2002/03
Bezirke 2003/04 Haupthaus |
Eisenbahnheiraten Premiere 30. April 2003 (Bezirke) Ignaz Stimmstock: Jörg Stelling Inszenierung: Erhard Pauer „Mit Liebe und Dampf geht alles“ ist das Motto dieser rasanten, fröhlichen Posse um Liebe und passende und unpassende Eheschließungen, die Nestroy mit seiner Sprachkunst geadelt hat. Mit „Dampf“ ist hier natürlich die Eisenbahn gemeint, die eindeutig im Zentrum der Handlung steht und die davor ungeahnte Möglichkeiten der Mobilität und Kommunikation, aber auch der Konfusion eröffnete. Schließlich wurde „Eisenbahnheiraten“ nur 7 Jahre nach dem Beginn des Ausbaus der österreichischen Eisenbahnen uraufgeführt. Reiches Lokal- und Sprachkolorit und eine Fülle komischer Figuren, wie der einfallsreiche Portrait- und Zimmermaler Patzmann, die amourös gestimmten Vettern Stimmstock und ein heftig „böhmakelnder“ Bäckermeister Zopak aus Brünn sorgen dafür, dass die Posse 159 Jahre nach ihrer Entstehung immer noch unterhält. Die kuriose Geschichte rund um drei oder vier heiratswütige Pärchen unterhält auch in der einfachen Tourneekuisse. Regisseur Erhard Pauer vertraut auf Wortwitz und Verwechslungshumor. Im Zentrum steht Fritz Hammel als Patzmann, der sich der Nestroy-Figur mit Sicherheit nähert und die Facetten dieses taktischen Tausendsassas mit der nötigen Umtriebigkeit ausfüllt.
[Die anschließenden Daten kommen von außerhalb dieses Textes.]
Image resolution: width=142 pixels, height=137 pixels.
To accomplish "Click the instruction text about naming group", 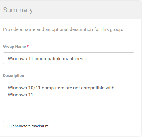I will click(x=63, y=29).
Den Mix aus Weltschmerz und Verzweiflung, Raffinement und Witz löst er souverän. Alfred Rupprecht und Jörg Stelling sind komische Figuren, Raimund Merker als cholerischer Bäckergeselle ist ein amüsanter Kontrast, Susanna Schaefer, Piroska Szekely und Susanne Holl sind solide Partner.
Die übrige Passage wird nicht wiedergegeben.